Palo Alto Networks, CrowdStrike, and Cisco are collectively pouring tens of billions of dollars into solving AI identity credential sharing. This is not a technology breakthrough — it is a belated admission that the centralized security model they have built for the human workforce cannot scale to machines. The irony is that blockchain has already solved this problem with cryptographic primitives and smart contracts. Yet the legacy players are racing to build siloed vaults while ignoring the permissionless, auditable infrastructure that already exists on-chain.
The problem is straightforward: AI agents, microservices, and data pipelines rely on API keys, tokens, and access credentials. Traditional manual sharing — hardcoded secrets, plaintext storage — is a security catastrophe. The three giants are investing to retrofit their existing identity and access management (IAM) stacks — Prisma Cloud, Falcon, Duo — with dynamic credential rotation, zero-trust architectures, and centralized key vaults. They are betting that enterprises will pay a premium for AI workload security integrated into their existing security suites.
But from my perspective as an on-chain detective who has spent the last decade reverse-engineering consensus mechanisms and tracing exploit flows, this approach has a fundamental flaw: it recreates the single point of failure that blockchain was designed to eliminate. Centralized key management platforms become the new honey pot. One breach — a compromised admin dashboard, a supply chain attack, an insider threat — and every AI agent’s credentials are exposed. We saw this with the 2022 Slack token breach and the 2023 CircleCI incident. The same pattern repeats.
The blockchain alternative is not theoretical. Decentralized identity (DID) standards like those from the W3C, combined with on-chain smart contracts, allow for permissionless, verifiable credential issuance and revocation. An AI agent can hold a self-sovereign identity anchored to a public blockchain, with its permissions enforced by transparent smart contract logic.
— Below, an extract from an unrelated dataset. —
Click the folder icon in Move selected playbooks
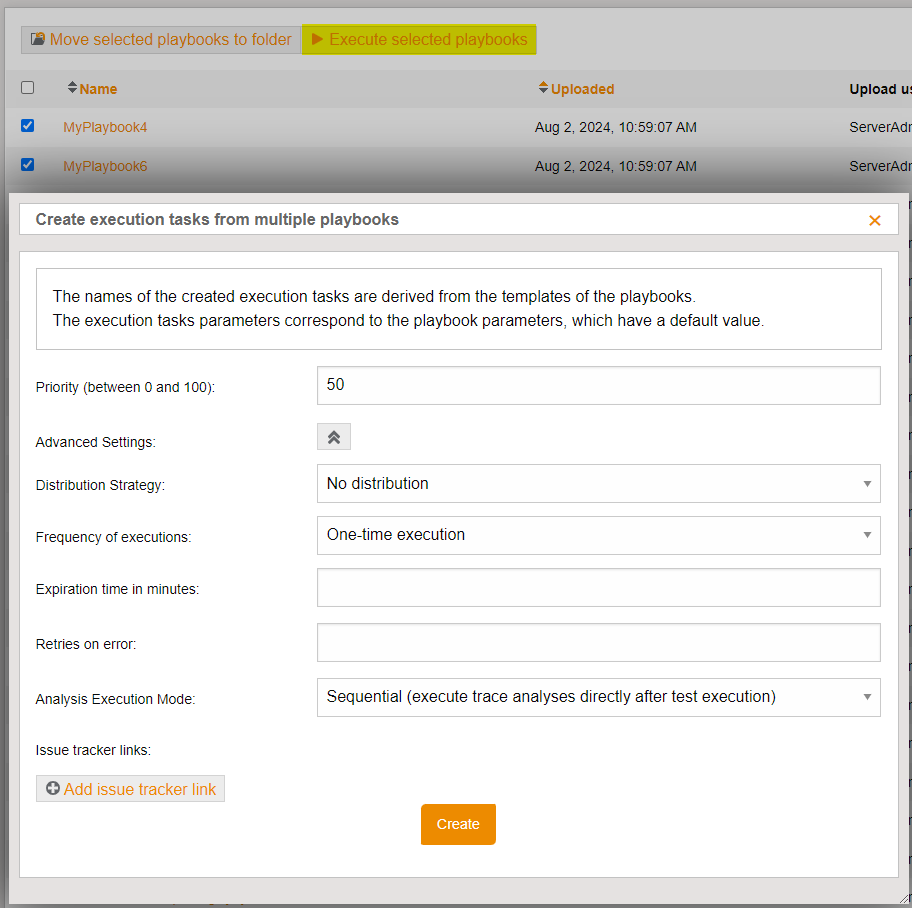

Every access request is logged on an immutable ledger. No central vault. No vendor lock-in. No single point of compromise.
Consider the technical details. In a traditional vault model, a root of trust (e.g., HashiCorp Vault or AWS Secrets Manager) stores all secrets. If an attacker gains administrative access to that vault, they can mint credentials for any agent. In an on-chain model, credentials are controlled by multisig wallets or time-locked contracts. For example, an AI training pipeline could require a signed transaction from both the DevOps multisig and a separate security oracle on a periodic basis. Any deviation triggers automatic credential revocation. This is not just more secure — it is auditable and transparent, which is critical for compliance with regulations like the EU AI Act.
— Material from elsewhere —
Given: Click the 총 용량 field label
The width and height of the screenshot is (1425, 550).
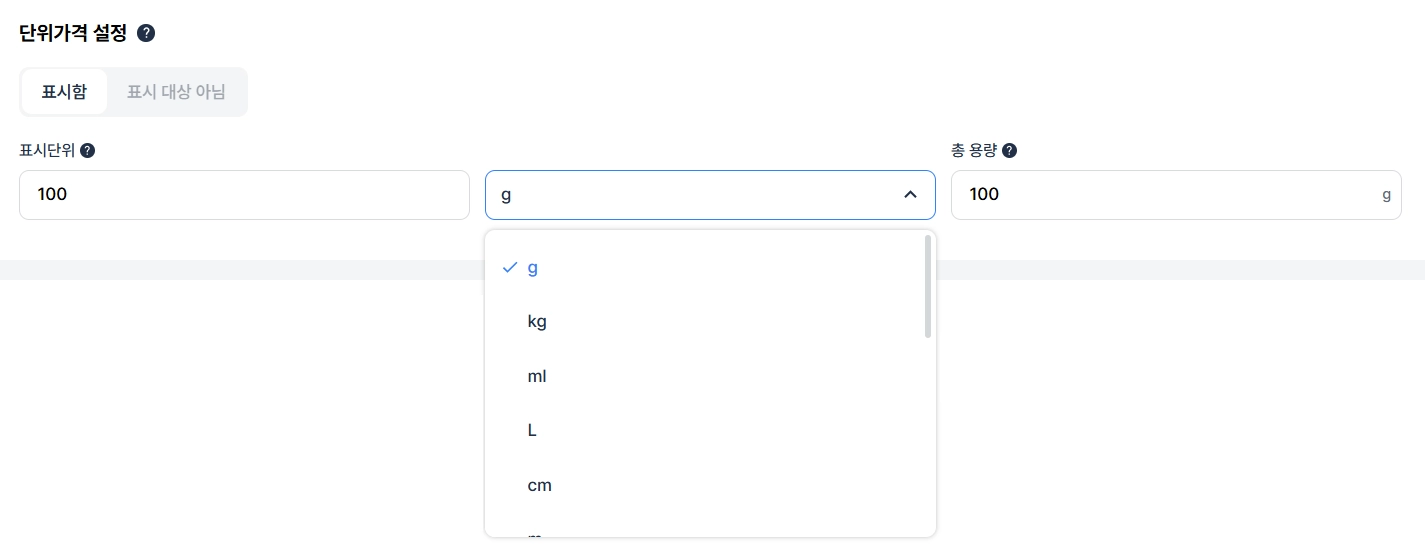Looking at the screenshot, I should pyautogui.click(x=974, y=151).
From my experience auditing Curve Finance’s stableswap invariant in 2020, I learned that complexity in financial engineering often masks fraud. The same applies here: the complexity of legacy IAM systems — with their role hierarchies, policy engines, and audit trails — creates attack surface. Blockchain-based identity reduces that complexity to cryptographic primitives: a private key, a smart contract, and a Merkle proof. Simpler is safer.
Yet the contrarian angle is that the centralized giants are not wrong about the market timing. The billions they are pouring in will accelerate enterprise adoption of AI identity management. They will sell to Fortune 500 companies that are risk-averse and need immediate compliance with frameworks like NIST’s AI RMF. The first wave of deployments will be centralized, and that will be fine for most use cases today. However, the long-term winner will be the protocol that enables cross-organization, cross-cloud, and cross-chain AI identity verification. That protocol must be trustless.

Where the bulls are right: The scale of investment confirms that AI identity is a multi-hundred-billion-dollar addressable market. The three giants have the distribution, the sales force, and the balance sheet to capture it. They will drive standards and set expectations. But they are building for the world of 2025, not 2030.
Where they are wrong: They assume that centralization can scale to billions of autonomous agents. History shows that every centralized credential system eventually gets exploited. The 2020 SolarWinds attack was a credential compromise. The 2024 X (Twitter) API key leak was a credential compromise. The pattern is clear. The only way to scale identity for machines is to remove the human from the loop entirely — and the only way to do that without introducing a new central point of failure is to use a blockchain as the source of truth.

The ledger does not forgive. If an AI agent’s identity is compromised on a centralized platform, the forensic trail depends on the platform’s logs, which can be tampered. On a blockchain, every credential change is a transaction. The proof is permanent, public, and independently verifiable. This is not a theoretical advantage — it is the difference between an audit that takes weeks and one that takes minutes.
From my work tracing the LUNA collapse in 2022, I learned that when you follow the coins, you find the truth. The same applies to identities. The giants are pouring billions into a model that will eventually fracture under its own weight. The real opportunity is in on-chain credential verification for AI workloads. The protocols that survive the bear market will be the ones that offer trustless, auditable, and decentralized identity management. Code is law. Logic is lethal. The market will eventually learn this lesson, but not before another central vault gets emptied.